US 12,333,811 B2
Permutation invariant convolution (PIC) for recognizing long-range activities, generating global representation of input streams and classifying activity based on global representation
Noureldien Mahmoud Elsayed Hussein, Amsterdam (NL); Efstratios Gavves, Amsterdam (NL); and Arnold Wilhelmus Maria Smeulders, Amsterdam (NL)
Assigned to QUALCOMM Incorporated, San Diego, CA (US)
Appl. No. 17/769,246
Filed by QUALCOMM Technologies, Inc., San Diego, CA (US)
PCT Filed Nov. 13, 2020, PCT No. PCT/US2020/060595
§ 371(c)(1), (2) Date Apr. 14, 2022,
PCT Pub. No. WO2021/097359, PCT Pub. Date May 20, 2021.
Claims priority of application No. 20190100517 (GR), filed on Nov. 15, 2019.
Prior Publication US 2024/0135708 A1, Apr. 25, 2024
Int. Cl. G06V 20/40 (2022.01); G06V 10/82 (2022.01); G06V 20/58 (2022.01); G06V 30/19 (2022.01)

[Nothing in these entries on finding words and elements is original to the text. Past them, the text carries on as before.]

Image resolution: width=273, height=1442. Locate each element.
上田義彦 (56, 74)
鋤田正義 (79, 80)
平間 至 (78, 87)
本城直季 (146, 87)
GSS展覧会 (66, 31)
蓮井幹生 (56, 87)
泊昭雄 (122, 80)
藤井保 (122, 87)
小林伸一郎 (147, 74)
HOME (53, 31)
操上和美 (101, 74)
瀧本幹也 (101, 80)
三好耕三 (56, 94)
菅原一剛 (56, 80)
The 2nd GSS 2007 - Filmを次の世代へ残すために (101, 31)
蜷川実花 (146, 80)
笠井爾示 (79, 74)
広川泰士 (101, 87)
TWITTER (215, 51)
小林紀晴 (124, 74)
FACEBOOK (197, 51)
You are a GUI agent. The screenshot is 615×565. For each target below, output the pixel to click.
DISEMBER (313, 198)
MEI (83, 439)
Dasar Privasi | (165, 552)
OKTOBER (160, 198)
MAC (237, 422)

CPC G06V 20/46 (2022.01) [G06V 10/82 (2022.01); G06V 20/41 (2022.01); G06V 20/49 (2022.01); G06V 20/582 (2022.01); G06V 20/44 (2022.01); G06V 30/19173 (2022.01)] 30 Claims
OG exemplary drawing
 
1. A method, comprising:
segmenting an input stream to generate a plurality of frame sets, each frame set including a plurality of frames;
identifying, by a permutation invariant convolutional layer of a neural network, for each frame set from the plurality of frame sets, a frame with a highest likelihood of including one or more actions of a set of predefined actions;
generating a global representation of the input stream from pooled representations of the identified frames; and
classifying a long-range activity based on the global representation.